= Ernest Friedrich Gilg =

German botanist

Ernest (or Ernst) Friedrich Gilg (12 January 1867 in Baden-Württemberg, Germany - 11 October 1933 in Berlin) was a German botanist.

== Life ==
Gilg was curator of the Botanical Museum in Berlin. With fellow botanist Adolf Engler, he co-authored and published a syllabus on botanical families, Syllabus der Pflanzenfamilien (8th edition 1919). He also made contributions to Engler's "Das Pflanzenreich", (e.g. the section on the family Monimiaceae).

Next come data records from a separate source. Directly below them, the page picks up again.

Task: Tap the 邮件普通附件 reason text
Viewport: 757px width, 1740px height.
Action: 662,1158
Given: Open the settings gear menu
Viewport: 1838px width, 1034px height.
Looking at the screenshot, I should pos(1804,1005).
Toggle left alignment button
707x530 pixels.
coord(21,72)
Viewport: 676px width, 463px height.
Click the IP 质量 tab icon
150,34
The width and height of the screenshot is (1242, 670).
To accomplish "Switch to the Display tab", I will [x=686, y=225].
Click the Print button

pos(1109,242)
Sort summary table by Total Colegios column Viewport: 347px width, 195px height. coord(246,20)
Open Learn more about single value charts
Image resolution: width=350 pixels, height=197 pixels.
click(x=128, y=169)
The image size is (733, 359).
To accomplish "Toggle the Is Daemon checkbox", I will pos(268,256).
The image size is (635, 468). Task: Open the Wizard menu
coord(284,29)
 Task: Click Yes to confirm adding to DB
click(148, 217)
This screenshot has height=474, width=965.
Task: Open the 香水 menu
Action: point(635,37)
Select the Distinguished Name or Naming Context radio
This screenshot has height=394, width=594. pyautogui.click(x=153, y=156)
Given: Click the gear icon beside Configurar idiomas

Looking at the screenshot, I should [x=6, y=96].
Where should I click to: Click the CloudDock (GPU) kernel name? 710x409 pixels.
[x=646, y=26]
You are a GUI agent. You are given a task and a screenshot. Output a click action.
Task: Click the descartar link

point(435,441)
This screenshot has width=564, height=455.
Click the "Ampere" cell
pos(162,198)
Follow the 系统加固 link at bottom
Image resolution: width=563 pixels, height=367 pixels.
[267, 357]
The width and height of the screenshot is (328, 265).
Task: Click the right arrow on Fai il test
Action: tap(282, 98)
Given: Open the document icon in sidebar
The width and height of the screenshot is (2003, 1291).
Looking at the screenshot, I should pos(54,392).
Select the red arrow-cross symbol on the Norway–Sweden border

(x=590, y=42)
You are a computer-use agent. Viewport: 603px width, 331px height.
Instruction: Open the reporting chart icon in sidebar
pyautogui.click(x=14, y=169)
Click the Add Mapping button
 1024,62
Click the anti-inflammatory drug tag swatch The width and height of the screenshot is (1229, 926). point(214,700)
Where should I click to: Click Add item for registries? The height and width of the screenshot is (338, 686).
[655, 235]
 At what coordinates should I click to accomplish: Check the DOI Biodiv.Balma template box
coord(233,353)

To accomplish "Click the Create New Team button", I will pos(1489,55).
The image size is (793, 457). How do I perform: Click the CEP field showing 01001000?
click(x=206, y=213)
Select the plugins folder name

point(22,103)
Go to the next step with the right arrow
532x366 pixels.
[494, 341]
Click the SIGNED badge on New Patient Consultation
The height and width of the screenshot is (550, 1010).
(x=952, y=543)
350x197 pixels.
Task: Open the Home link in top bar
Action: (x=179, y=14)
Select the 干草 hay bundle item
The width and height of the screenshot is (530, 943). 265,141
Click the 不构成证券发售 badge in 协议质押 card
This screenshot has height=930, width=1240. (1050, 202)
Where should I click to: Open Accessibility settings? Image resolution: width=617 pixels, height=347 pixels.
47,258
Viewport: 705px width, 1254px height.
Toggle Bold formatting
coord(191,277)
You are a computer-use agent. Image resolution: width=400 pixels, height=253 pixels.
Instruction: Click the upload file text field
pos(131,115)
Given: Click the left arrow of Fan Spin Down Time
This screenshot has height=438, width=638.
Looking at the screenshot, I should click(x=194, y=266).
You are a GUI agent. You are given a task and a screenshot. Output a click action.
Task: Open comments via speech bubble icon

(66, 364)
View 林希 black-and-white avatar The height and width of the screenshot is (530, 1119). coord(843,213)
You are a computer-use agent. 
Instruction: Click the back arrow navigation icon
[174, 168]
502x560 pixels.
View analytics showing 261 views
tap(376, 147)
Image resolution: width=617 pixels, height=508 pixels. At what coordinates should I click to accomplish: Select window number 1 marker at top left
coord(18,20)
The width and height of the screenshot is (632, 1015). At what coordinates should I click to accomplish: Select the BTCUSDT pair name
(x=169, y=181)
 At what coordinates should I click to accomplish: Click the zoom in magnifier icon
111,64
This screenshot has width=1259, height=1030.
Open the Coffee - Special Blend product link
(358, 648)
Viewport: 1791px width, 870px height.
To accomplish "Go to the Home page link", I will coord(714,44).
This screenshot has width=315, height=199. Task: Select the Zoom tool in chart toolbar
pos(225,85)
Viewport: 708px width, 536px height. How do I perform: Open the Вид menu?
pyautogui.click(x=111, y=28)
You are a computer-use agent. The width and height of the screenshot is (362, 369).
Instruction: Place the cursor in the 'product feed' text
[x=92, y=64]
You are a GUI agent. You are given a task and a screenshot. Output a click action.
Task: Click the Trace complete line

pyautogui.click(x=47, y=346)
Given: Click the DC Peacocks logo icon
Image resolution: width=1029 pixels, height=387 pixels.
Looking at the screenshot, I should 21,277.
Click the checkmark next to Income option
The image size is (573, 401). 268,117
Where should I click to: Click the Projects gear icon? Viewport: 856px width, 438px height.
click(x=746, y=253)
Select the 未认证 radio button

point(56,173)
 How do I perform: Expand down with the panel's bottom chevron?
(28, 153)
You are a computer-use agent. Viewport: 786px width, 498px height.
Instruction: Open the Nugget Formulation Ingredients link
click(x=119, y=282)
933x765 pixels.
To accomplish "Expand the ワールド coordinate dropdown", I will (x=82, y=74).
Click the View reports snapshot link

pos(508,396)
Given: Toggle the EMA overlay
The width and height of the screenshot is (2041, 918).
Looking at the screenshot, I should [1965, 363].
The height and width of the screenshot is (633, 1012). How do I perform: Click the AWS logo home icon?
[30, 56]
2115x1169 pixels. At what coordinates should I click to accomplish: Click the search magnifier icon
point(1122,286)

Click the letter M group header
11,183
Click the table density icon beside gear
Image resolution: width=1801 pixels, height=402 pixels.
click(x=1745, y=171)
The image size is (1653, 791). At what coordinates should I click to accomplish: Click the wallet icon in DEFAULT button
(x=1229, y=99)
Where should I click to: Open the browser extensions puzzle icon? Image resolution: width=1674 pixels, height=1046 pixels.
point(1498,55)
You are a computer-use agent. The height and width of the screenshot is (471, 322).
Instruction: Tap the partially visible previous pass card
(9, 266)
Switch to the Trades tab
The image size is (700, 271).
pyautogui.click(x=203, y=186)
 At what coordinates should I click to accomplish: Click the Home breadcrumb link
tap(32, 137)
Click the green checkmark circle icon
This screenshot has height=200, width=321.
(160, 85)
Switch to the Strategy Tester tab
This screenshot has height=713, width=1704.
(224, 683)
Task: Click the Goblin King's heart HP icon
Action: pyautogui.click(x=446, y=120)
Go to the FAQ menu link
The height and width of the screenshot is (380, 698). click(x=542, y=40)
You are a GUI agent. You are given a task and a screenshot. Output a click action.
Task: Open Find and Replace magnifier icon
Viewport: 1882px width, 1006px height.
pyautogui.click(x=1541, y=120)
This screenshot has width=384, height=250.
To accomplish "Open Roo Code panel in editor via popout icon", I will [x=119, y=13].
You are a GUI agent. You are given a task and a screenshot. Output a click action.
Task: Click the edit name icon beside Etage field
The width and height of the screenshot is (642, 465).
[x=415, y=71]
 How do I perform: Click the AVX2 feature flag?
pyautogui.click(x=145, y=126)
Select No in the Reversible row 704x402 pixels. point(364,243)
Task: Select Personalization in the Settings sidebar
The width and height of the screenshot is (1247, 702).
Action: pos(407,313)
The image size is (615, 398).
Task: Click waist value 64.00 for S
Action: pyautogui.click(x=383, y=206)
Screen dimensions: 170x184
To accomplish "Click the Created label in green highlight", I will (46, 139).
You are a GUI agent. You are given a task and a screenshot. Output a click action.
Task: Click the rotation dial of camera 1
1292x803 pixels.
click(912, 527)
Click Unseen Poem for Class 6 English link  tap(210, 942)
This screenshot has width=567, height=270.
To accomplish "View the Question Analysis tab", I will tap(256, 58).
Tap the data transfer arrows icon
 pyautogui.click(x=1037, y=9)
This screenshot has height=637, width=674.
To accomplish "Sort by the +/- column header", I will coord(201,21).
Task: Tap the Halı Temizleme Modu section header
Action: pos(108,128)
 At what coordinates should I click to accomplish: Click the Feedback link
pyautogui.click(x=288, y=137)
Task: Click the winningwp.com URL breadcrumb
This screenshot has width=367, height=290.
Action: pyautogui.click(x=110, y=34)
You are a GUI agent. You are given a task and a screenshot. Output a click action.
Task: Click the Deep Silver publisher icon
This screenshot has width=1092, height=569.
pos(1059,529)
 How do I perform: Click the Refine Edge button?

The Poaceae grass genus, Gilgiochloa, was posthumously named after him. His spouse, Charlotte Gilg-Benedict (1872–1936), was co-author in some of his publications, and has the author abbreviation Gilg-Ben.

== Work ==
- Pharmazeutische Warenkunde, published 1911
- Grundzüge der Botanik für Pharmazeuten, published 1921
- Lehrbuch der Pharmakognosie, Digital edition published 1905; 2nd edition published 1910; 3rd edition published 1922

Over the course of his life, Gilg was binomial author or co-author of many species of plants. He named 42 species, subspecies, and sub-families of various grasses.